Trotz der Krise: Projekte mit Primus Line® in Russland

Russland steckt in seiner tiefsten Krise seit Einführung der Wirtschaftssanktionen. Der Absturz des Ölpreises, die Strukturprobleme der Exportwirtschaft und der eingeschränkte Zugang zu den westlichen Kapitalmärkten reißt Löcher in das Staatsbudget und schwächt den Rubel. Für importierende Unternehmen ist die Marktsituation schwierig. Die Wettbewerbsfähigkeit gegenüber russischen Erzeugnissen sinkt. Trotz Umsatzrückgang in 2014 und 2015 setzte Primus Line weiter auf den russischen Markt und spricht neben staatlichen Unternehmen nun auch verstärkt Kombinate und Werke mit eigener Wasserversorgung an. Ungeachtet finanzieller und wirtschaftlicher Hindernisse ist es gemeinsam mit den russischen Partnerunternehmen 2016 gelungen, wieder eine Reihe von Projekten in der Stadt Moskau und der Region Ural zu realisieren sowie Folgeprojekte in Aussicht zu stellen.

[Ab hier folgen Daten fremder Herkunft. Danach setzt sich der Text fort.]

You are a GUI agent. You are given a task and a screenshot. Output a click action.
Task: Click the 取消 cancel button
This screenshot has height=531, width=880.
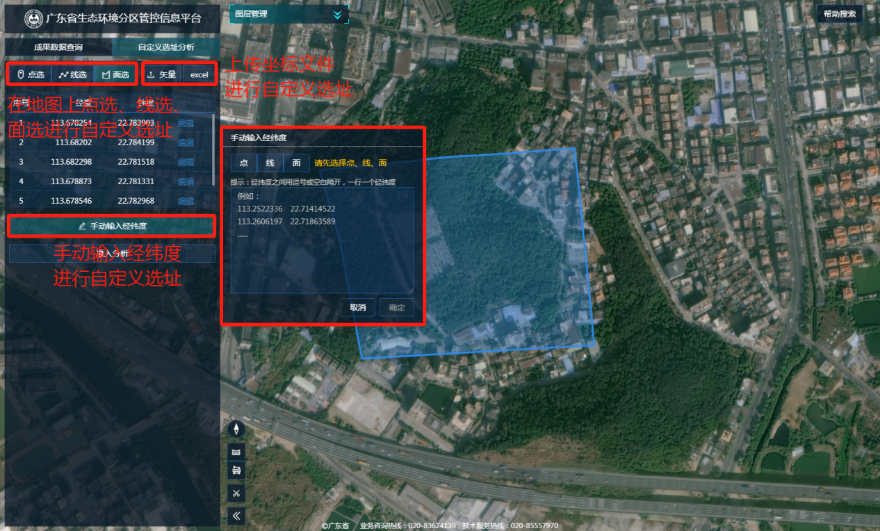tap(358, 307)
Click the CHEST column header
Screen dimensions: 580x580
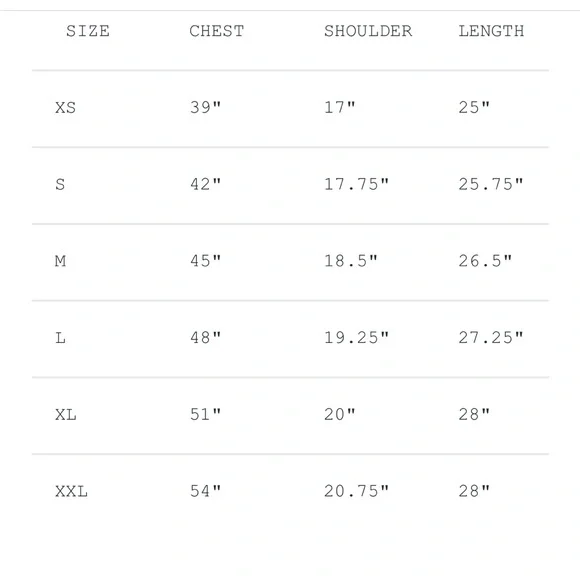217,31
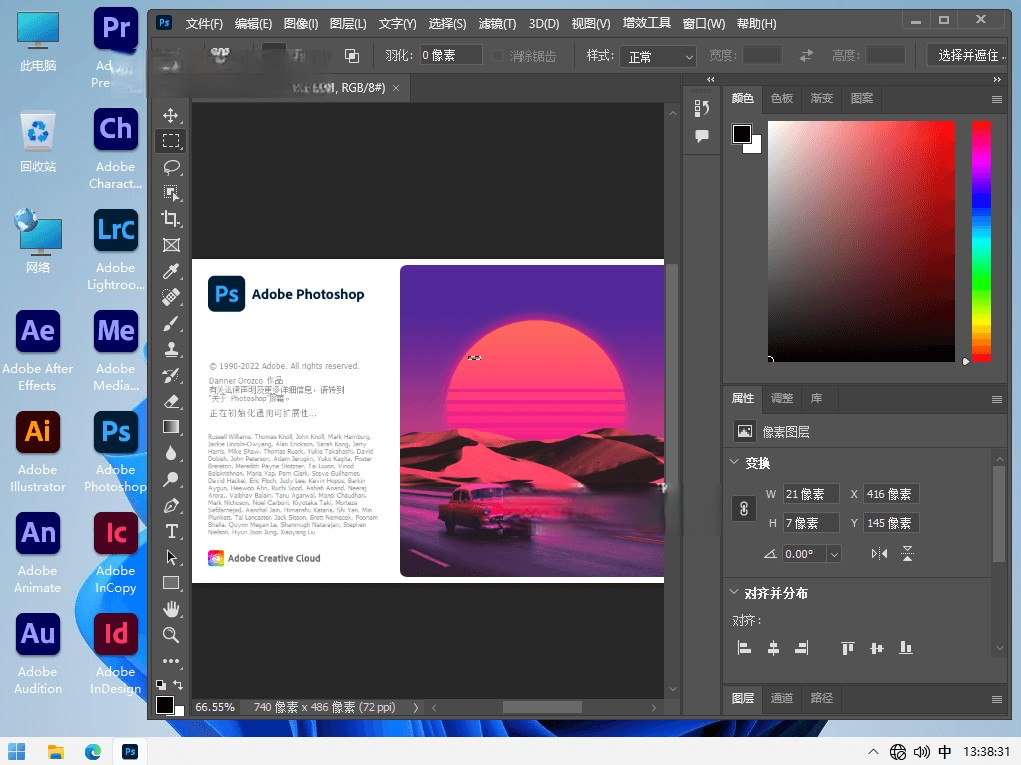Click the rainbow hue slider strip
1021x765 pixels.
pos(981,240)
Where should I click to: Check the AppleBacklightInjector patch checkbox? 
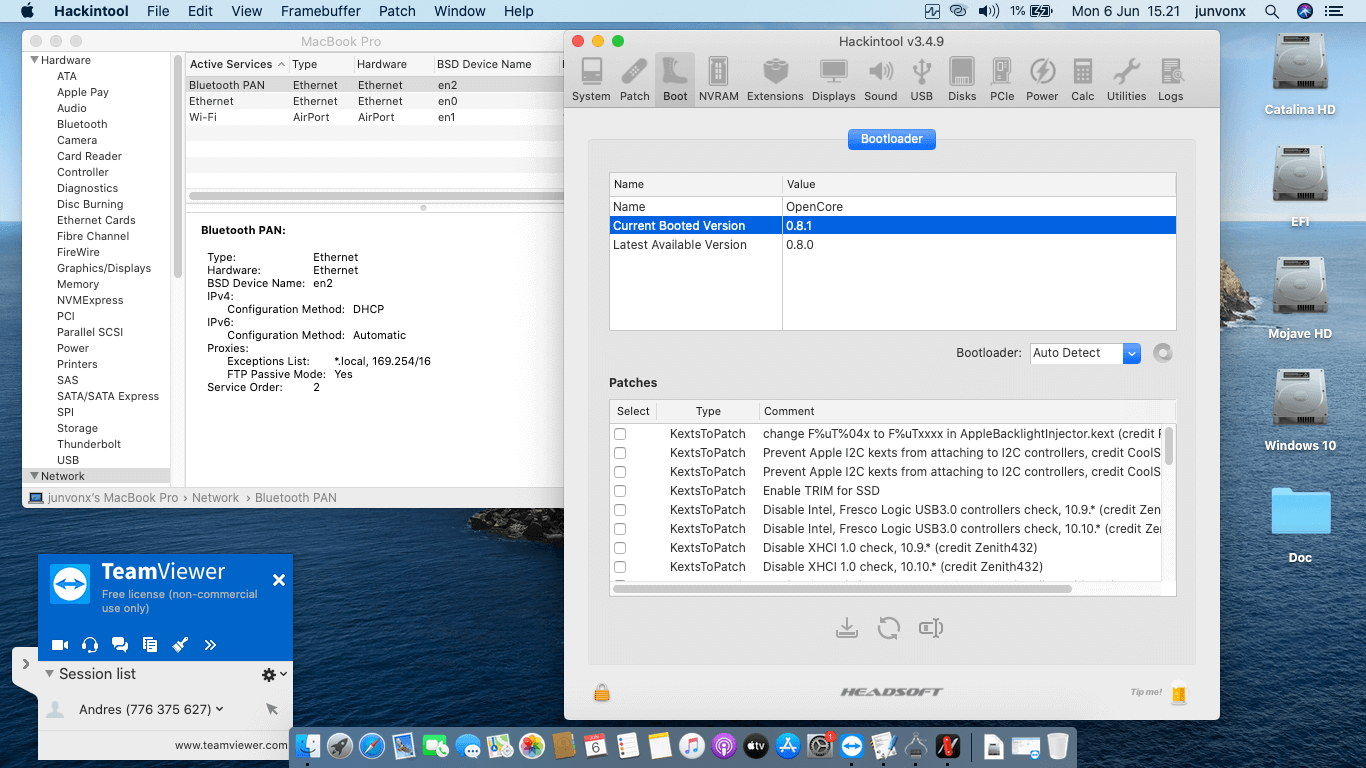pyautogui.click(x=620, y=434)
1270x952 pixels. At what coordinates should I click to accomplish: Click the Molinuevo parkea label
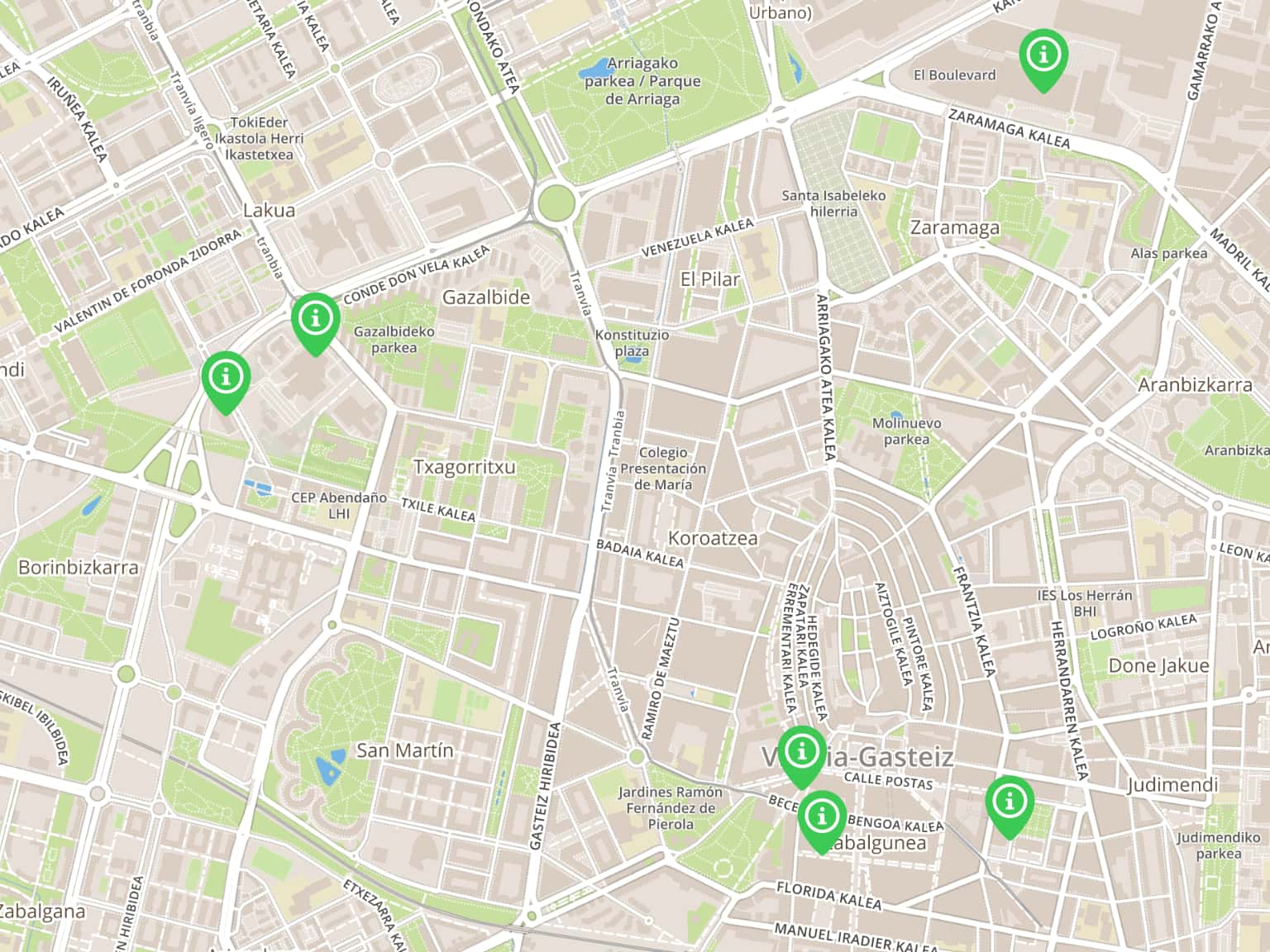[906, 431]
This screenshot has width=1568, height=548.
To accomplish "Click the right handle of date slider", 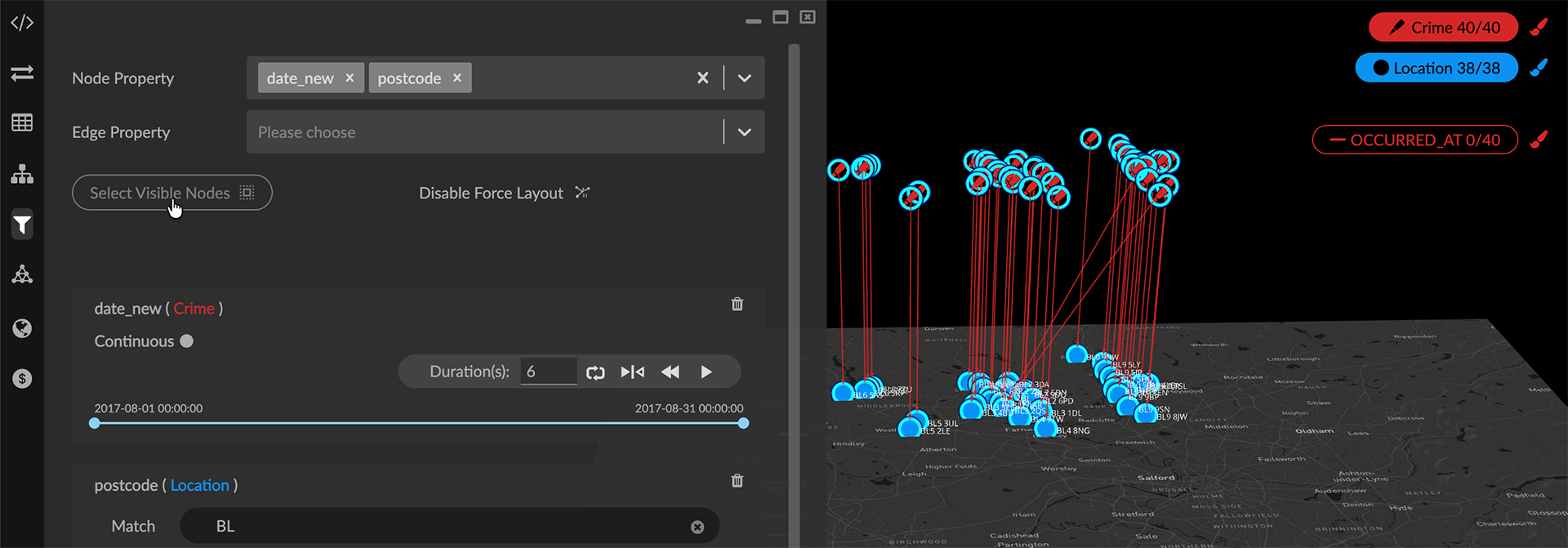I will [x=743, y=423].
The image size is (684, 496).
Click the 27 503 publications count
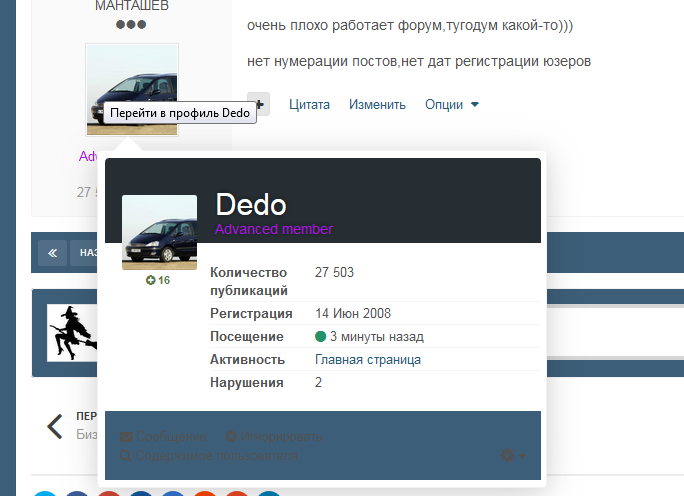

Nach einer erfolgreichen Testphase entschieden sich z. B. die Stadtwerke Moskau weitere Abschnitte einer in die Jahre gekommenen Trinkwasserleitung zu sanieren. Über schmale Schächte und meist nachts erneuerte der Moskauer Sanierungspartner OOO Stroyarsenal unter anderem Leitungsabschnitte unter dem russischen Parlament und dem Föderationsrat mit dem Niederdrucksystem. Ein besonders großes Projekt war die Sanierung einer Trinkwasserleitung am vielbefahrenen Gartenring in Moskau. Abschnittsweise wurde der Einzug auf mehreren Kilometern Strecke realisiert. Im Zentrum von Jekaterinburg kam Primus Line® gleich in zwei Leitungen zum Einsatz. Für die Projekte wurden insgesamt 1.900 m Niederdruckschlauch und 38 Verbinder geliefert. Weitere 690 m Schlauch DN 500 werden demnächst abgeholt. Auch eine stark korrodierte Wasserleitung auf dem Gelände eines großen Industriekombinats nördlich von Jekaterinburg bedurfte dringend einer Sanierung. In vier Tagen wurden 870 m Primus Line DN 200 PN 20 eingezogen und 14 Verbinder gesetzt.